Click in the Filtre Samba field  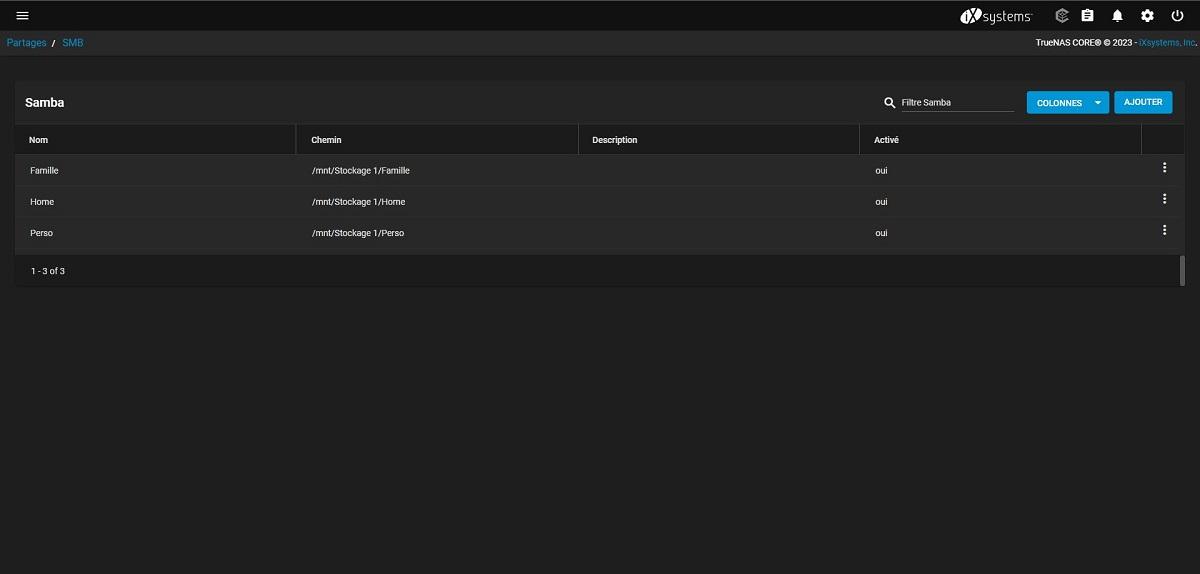click(956, 102)
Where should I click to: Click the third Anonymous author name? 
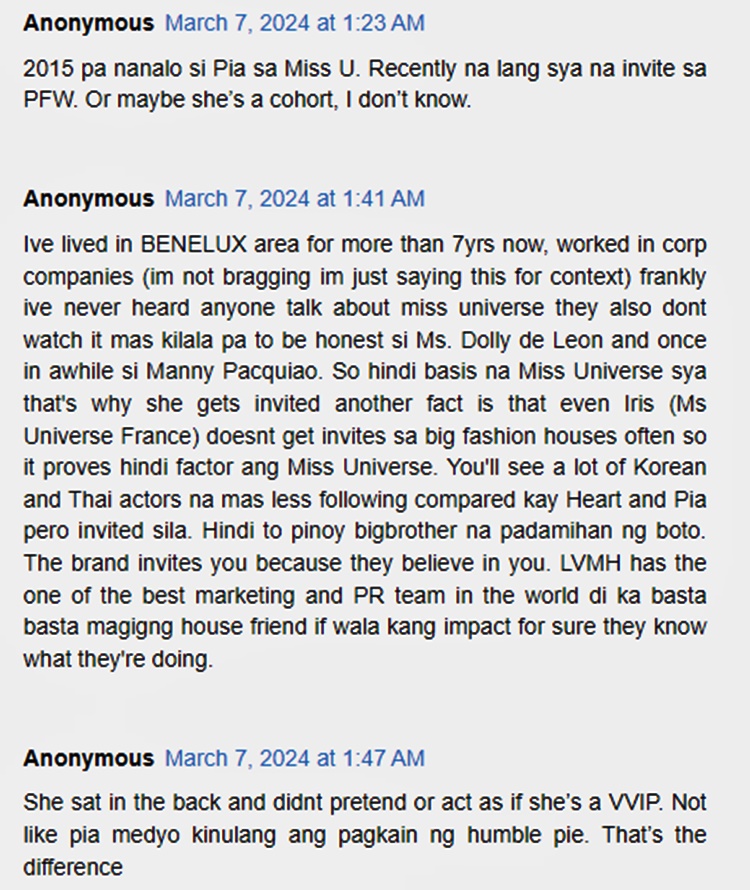coord(89,758)
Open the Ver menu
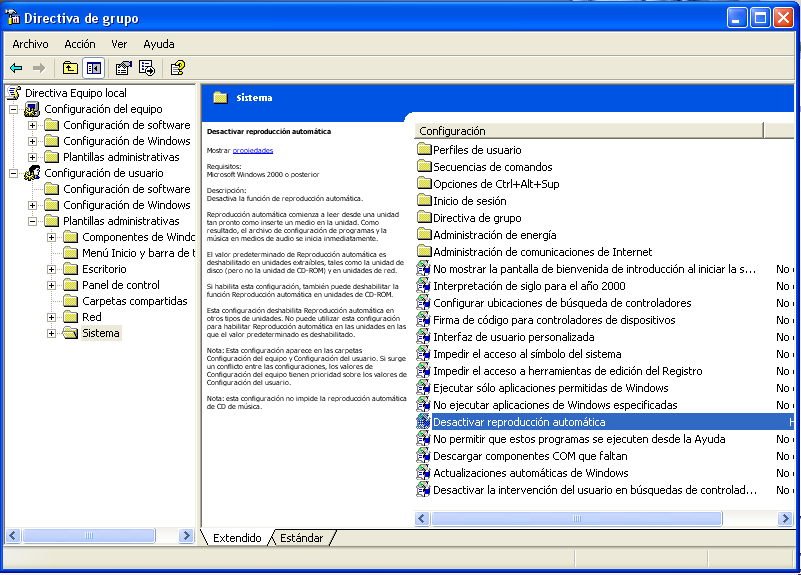 (x=119, y=44)
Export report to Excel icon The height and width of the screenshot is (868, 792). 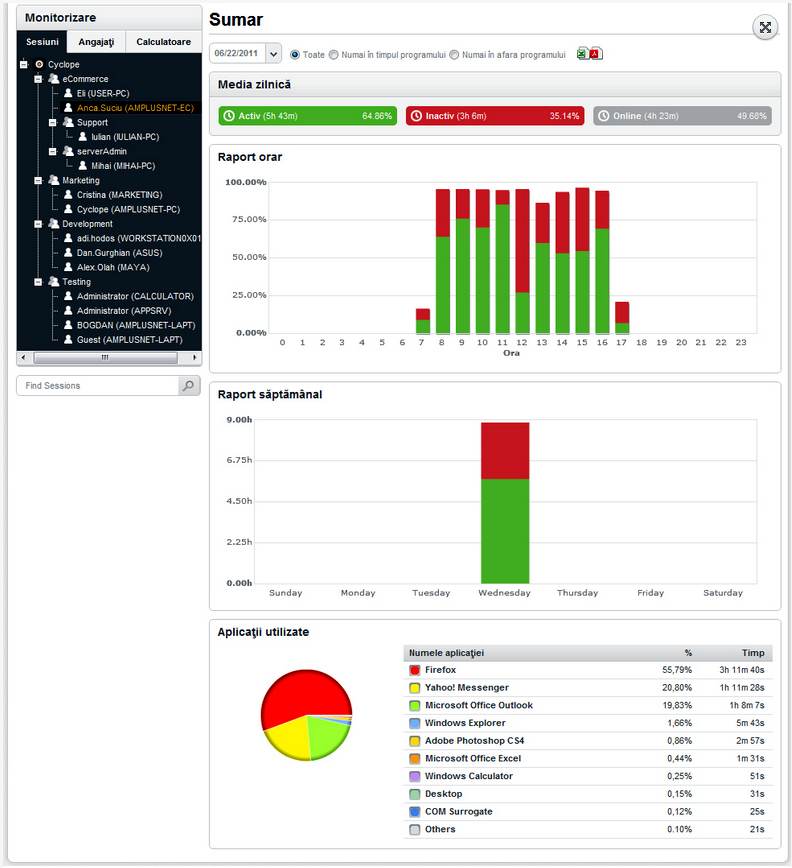tap(582, 54)
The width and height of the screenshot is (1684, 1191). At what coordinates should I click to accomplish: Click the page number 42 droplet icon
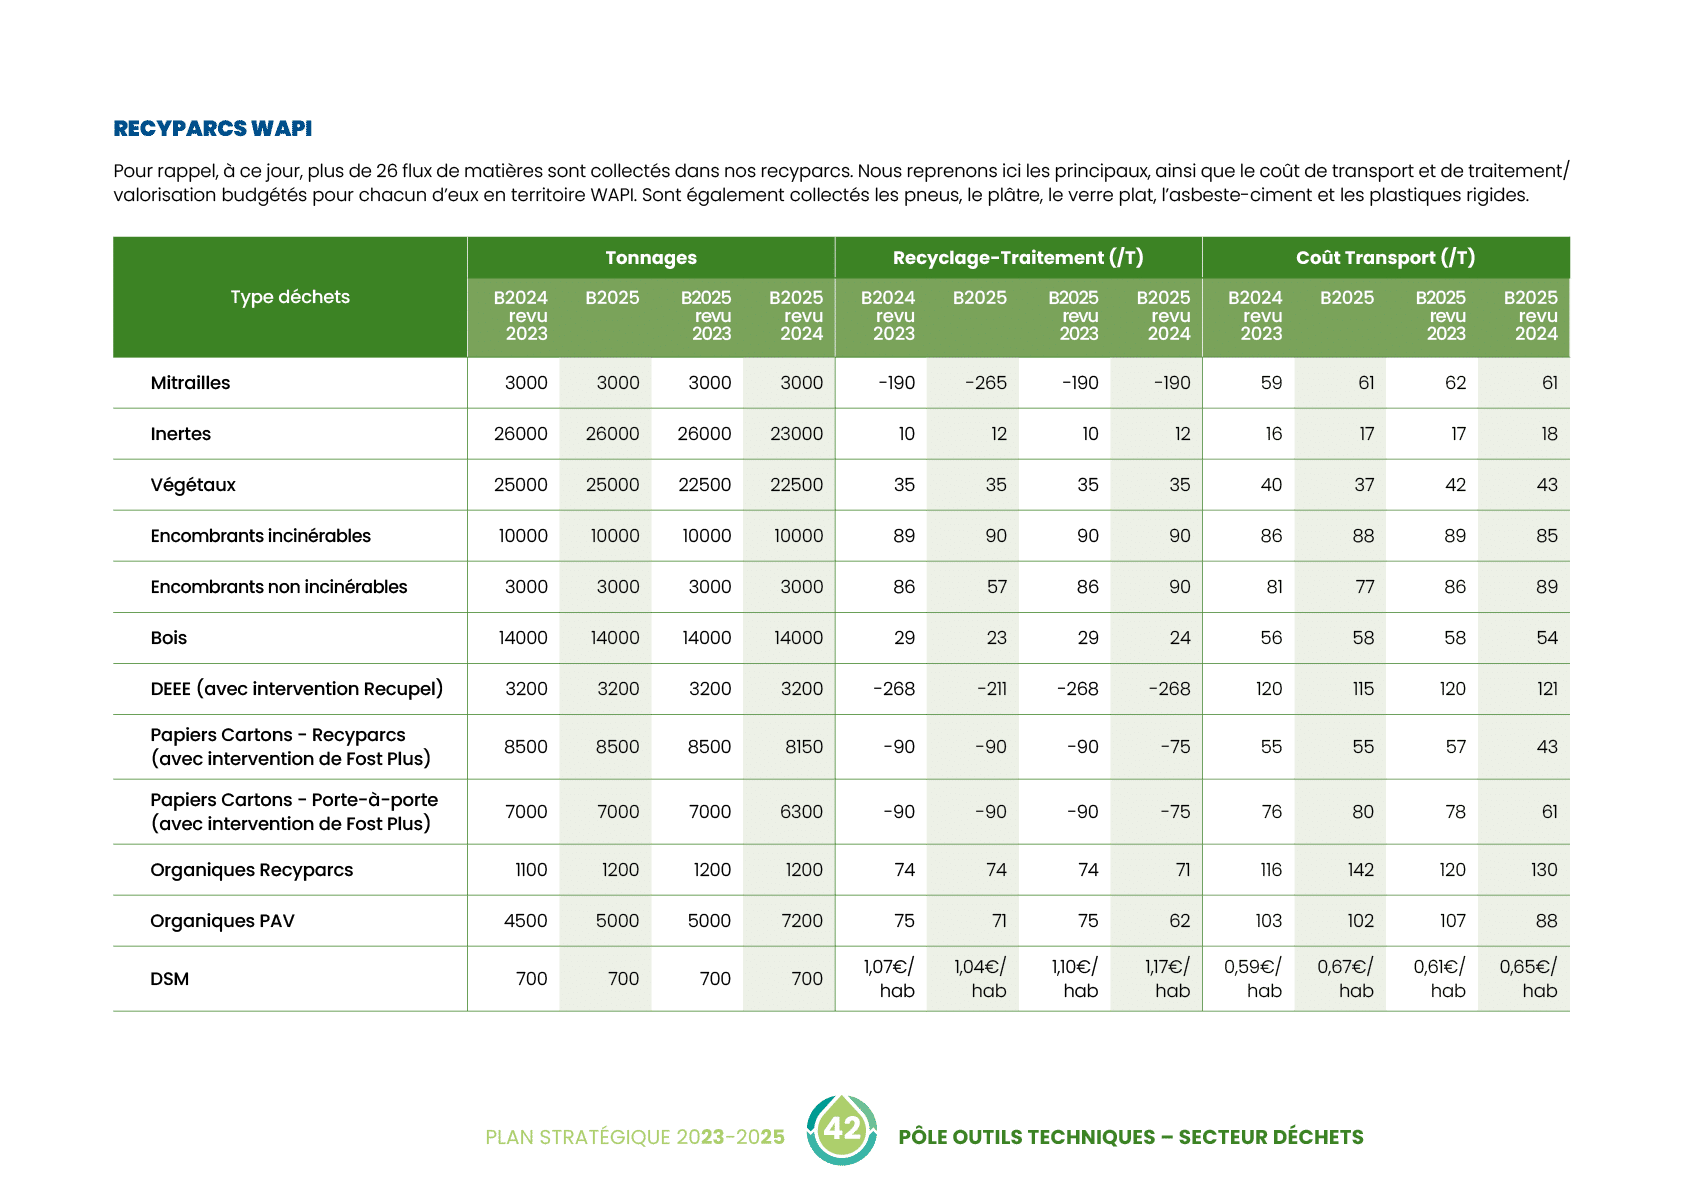click(842, 1130)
•••
**Exercise prompt**
Before duplicating, set the pictures aside; then output exactly the lines from the one with "The width and" through the end of the records, and only those.

**Exercise answer**
The width and height of the screenshot is (1684, 1191). At what coordinates should I click to accomplish: Click the page number 42 droplet icon
click(842, 1130)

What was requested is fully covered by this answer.